Na das haben sie doch klar gemacht: Im Server-Markt ist mehr Geld zu verdienen als im schrumpfenden End-User Markt. Und im Server-Bereich hat z.Zt. AMD das bessere Produkt, denn die neuen Opterons (Bulldozer) sind bei Server-Aufgaben gute 20-30% schneller als Intels Xeons und das bei effizienterem Stromverbrauch. 

Klar ich bin auch enttäuscht, dass AMD den End-User Markt vernachlässigt, aber wenn man den Analysten glauben schenkt, entwickelt sich in Zukunft eh alles in Richtung Tablet-PCs. Der "Desktop PC" ist eine aussterbende Art.
Die paar Gamer die es noch gibt, werden früher oder später auch auf Konsolen umsteigen, die Spielemacher sehen den PC ja auch immer weniger als Lead-Plattform.
Traurig aber wahr...


----------



## Research (24. November 2011)

Was in Dresden los ist weiß wohl so recht niemand. Zumal es extrem bedauerlich wäre wenn dieses Subventionsmonster pleite gehen würde. 
Zu Intel muss man sich nicht äußern, außer das die keine Nachrichten über schlechte Produktionen Preisgeben. Abgesehen von denen die bereits verkauft wurden.

Es sind aber interessante Zustände zu beobachten: 
Vor einem Jahr war der RAM-Martk übersättigt. Er brach zusammen. Firmen gingen Pleite. Kurz darauf stiegen die Preise enorm. Seit einigen Monaten sind sie wieder normalisiert.
Die SSD verdrängt langsam die HHD. Die sinkt im Preis.Nun die Flut in Thailand. Die HDD Preise steigen im unvorstellbare Höhen bzw sind nicht verfügbar. Der Fertig-PC-Markt leidet, ebenso der Serverbereich.
Nun haben die großen Chipfertiger Probleme mit, unter anderem, den 28nm Verfahren. Und das seit einigen Monaten. Produkte werden verschoben bzw. sind nur in homöopathischen Mengen verfügbar. Der Preis stieg. Jetzt hat sich Lage wieder normalisiert. Und schon kommt die nächste Hiobsbotschaft.
Nebenbei lassen die Spielehersteller den PC-Spieler verhungern.
Die SSD ist auch noch nicht ganz erwachsen.

Bin ja gespannt wann es die Mainboards und die Netzteile trifft.


----------



## Nixtreme (24. November 2011)

unterseebotski schrieb:


> Klar ich bin auch enttäuscht, dass AMD den End-User Markt vernachlässigt, aber wenn man den Analysten glauben schenkt, entwickelt sich in Zukunft eh alles in Richtung Tablet-PCs.
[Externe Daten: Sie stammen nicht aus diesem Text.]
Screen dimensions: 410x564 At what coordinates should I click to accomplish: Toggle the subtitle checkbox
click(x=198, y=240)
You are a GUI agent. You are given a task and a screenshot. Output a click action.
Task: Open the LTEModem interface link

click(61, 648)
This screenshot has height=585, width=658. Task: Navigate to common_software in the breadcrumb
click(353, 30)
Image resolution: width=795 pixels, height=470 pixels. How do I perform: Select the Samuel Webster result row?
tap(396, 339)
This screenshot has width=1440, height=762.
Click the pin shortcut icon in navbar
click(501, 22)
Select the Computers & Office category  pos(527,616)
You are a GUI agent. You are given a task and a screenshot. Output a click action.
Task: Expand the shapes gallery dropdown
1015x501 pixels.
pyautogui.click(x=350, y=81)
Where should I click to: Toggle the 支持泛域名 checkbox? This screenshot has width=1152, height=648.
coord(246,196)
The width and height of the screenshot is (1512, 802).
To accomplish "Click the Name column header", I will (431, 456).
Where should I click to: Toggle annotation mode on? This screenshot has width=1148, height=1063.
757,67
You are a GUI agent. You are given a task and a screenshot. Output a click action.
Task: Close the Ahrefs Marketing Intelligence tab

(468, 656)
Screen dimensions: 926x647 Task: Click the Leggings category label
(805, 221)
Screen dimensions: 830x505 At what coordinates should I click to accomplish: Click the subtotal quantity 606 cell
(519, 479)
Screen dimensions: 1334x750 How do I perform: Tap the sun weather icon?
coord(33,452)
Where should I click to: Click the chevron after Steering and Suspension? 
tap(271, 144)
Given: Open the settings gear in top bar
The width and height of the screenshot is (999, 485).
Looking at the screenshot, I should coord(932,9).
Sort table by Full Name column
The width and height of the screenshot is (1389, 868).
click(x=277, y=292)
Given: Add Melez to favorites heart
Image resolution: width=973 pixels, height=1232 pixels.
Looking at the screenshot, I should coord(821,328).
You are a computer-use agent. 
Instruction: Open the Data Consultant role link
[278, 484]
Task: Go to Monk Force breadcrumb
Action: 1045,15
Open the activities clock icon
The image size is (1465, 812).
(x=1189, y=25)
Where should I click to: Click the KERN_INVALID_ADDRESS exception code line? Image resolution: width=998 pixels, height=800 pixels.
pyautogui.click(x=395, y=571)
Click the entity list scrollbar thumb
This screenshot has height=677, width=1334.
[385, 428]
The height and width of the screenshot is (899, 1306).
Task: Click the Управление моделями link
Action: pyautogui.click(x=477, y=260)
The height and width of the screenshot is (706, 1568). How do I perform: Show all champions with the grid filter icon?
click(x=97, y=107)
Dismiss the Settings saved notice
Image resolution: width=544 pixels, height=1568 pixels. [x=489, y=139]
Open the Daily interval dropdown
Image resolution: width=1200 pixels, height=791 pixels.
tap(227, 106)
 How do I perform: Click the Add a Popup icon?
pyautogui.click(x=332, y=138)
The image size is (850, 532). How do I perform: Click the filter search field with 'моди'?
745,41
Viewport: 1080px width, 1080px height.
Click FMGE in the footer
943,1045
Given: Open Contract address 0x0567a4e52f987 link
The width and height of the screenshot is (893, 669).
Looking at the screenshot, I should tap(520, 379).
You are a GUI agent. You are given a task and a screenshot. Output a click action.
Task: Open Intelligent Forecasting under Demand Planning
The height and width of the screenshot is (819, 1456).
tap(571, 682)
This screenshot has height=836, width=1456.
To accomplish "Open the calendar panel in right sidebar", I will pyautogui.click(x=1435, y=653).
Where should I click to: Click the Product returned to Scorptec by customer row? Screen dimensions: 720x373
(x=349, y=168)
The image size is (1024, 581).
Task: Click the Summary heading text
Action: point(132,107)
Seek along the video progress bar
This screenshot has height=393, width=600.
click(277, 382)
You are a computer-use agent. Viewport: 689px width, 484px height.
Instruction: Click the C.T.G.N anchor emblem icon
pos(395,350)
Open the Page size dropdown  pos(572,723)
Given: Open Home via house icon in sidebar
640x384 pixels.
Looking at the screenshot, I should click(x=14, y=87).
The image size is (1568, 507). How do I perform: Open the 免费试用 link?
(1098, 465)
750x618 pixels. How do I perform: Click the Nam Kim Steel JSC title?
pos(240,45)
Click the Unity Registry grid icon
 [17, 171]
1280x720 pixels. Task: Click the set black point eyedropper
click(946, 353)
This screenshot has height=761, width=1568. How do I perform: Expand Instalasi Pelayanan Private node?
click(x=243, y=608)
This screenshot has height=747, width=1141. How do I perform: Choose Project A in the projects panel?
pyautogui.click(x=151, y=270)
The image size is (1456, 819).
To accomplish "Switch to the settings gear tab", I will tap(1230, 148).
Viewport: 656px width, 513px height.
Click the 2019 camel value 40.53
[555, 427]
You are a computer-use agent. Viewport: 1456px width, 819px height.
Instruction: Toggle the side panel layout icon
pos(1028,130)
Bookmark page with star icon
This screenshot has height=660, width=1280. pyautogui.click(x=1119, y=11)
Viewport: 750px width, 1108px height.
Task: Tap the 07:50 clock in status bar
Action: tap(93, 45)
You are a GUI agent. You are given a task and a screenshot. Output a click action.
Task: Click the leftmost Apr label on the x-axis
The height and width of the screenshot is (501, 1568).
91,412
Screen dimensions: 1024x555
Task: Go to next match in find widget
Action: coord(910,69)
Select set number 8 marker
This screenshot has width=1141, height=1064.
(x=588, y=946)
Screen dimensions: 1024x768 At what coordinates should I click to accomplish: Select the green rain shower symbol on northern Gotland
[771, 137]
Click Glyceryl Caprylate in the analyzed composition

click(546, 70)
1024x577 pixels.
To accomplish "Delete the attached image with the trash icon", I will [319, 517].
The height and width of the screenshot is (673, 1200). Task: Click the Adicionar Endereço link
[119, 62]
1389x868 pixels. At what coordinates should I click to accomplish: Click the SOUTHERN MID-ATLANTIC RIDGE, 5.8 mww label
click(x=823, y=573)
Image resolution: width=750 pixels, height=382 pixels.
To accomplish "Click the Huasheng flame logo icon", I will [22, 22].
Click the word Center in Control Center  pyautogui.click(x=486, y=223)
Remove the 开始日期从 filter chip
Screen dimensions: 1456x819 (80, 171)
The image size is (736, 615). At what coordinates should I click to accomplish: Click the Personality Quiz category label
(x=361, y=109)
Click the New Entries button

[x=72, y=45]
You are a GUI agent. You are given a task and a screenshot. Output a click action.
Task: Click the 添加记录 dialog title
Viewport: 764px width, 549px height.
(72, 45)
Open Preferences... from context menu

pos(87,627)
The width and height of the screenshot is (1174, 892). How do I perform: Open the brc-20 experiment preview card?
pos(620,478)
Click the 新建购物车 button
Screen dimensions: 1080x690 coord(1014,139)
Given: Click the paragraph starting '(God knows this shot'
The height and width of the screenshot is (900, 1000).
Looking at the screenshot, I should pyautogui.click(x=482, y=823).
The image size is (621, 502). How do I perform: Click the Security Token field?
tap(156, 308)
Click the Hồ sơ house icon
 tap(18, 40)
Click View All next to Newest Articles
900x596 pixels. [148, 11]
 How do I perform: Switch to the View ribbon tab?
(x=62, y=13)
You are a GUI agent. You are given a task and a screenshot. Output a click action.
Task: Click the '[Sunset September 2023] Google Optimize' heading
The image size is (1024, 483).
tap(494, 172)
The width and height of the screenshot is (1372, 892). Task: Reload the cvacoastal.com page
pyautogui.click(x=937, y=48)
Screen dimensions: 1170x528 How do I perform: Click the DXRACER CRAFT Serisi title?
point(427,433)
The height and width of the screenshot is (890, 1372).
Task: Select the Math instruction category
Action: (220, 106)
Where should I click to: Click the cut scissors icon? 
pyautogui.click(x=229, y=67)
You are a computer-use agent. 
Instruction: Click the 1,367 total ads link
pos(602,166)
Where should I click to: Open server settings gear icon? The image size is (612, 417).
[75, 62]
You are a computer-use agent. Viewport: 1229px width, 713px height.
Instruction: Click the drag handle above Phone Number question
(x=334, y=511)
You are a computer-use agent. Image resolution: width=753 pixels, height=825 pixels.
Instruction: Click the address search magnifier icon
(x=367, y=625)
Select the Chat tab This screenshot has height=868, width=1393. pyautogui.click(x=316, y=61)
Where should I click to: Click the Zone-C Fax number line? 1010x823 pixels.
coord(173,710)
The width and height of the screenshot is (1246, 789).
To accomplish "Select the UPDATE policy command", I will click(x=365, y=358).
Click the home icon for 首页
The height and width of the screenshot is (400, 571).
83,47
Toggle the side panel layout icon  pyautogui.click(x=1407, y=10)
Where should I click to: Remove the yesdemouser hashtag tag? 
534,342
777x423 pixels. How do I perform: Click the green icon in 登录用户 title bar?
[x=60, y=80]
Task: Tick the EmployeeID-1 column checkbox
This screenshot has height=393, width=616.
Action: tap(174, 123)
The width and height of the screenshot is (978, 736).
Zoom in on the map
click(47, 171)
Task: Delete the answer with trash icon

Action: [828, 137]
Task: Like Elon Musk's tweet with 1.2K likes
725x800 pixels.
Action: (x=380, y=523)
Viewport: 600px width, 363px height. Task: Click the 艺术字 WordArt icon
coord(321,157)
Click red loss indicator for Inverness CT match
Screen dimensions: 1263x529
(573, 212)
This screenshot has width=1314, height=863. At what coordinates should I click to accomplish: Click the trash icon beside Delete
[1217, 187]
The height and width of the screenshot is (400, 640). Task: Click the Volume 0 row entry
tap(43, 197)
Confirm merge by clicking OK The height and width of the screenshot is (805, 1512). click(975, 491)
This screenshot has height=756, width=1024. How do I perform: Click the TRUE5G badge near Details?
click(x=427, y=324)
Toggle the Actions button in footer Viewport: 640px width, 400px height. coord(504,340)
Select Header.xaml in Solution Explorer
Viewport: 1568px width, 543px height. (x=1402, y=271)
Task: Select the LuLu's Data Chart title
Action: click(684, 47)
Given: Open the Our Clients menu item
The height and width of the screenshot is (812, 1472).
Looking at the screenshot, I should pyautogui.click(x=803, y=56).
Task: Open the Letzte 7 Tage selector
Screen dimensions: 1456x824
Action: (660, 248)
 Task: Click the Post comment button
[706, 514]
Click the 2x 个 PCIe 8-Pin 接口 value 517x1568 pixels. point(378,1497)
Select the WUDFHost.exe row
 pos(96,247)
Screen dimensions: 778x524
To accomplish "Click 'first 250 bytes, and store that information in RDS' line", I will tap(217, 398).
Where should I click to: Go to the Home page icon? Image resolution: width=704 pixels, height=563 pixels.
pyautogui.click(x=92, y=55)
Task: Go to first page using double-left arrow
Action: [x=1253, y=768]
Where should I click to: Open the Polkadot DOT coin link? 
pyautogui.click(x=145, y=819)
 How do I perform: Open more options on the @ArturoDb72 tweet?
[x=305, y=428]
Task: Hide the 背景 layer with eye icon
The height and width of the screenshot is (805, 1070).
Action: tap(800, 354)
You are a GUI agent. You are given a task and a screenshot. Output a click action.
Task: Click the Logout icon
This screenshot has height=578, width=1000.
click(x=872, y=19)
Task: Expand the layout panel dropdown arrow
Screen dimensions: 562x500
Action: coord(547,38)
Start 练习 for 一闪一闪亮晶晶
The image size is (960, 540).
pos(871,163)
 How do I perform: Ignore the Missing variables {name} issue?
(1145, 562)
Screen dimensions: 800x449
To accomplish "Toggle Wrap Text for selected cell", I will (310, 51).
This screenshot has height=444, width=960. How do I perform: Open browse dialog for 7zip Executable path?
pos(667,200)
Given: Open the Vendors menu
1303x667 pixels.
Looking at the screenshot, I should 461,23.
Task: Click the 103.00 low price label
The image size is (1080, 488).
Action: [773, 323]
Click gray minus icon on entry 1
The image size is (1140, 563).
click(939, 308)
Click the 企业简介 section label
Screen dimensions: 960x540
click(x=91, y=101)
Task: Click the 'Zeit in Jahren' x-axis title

Der "Desktop PC" ist eine aussterbende Art.
> Die paar Gamer die es noch gibt, werden früher oder später auch auf Konsolen umsteigen, die Spielemacher sehen den PC ja auch immer weniger als Lead-Plattform.
> Traurig aber wahr...


 
das hör ich nun schon seit ca. 10 Jahren


----------



## H@buster (24. November 2011)

Ich hoffe mal, dass Piledriver wieder interessanter wird... :-/

Bei den News, die man hier so hört, fängt man echt an sich zu wundern, ob bei GF überhaupt IRGENDWAS produziert wird


----------



## Nemesis_AS (24. November 2011)

Ich werd auch mal mit Spannung auf den Piledriver warten. 
Dann werd ich mir gut überlegen, ob ich AMD nach 10 Jahren untreu werden soll, oder es sich doch, auch von P/L bzw. Nachhaltigkeit her gesehen, lohnt in nen Bulli II zu investieren.


----------



## Mastermaisi777 (24. November 2011)

unterseebotski schrieb:


> Na das haben sie doch klar gemacht: Im Server-Markt ist mehr Geld zu verdienen als im schrumpfenden End-User Markt. Und im Server-Bereich hat z.Zt. AMD das bessere Produkt, denn die neuen Opterons (Bulldozer) sind bei Server-Aufgaben gute 20-30% schneller als Intels Xeons und das bei effizienterem Stromverbrauch.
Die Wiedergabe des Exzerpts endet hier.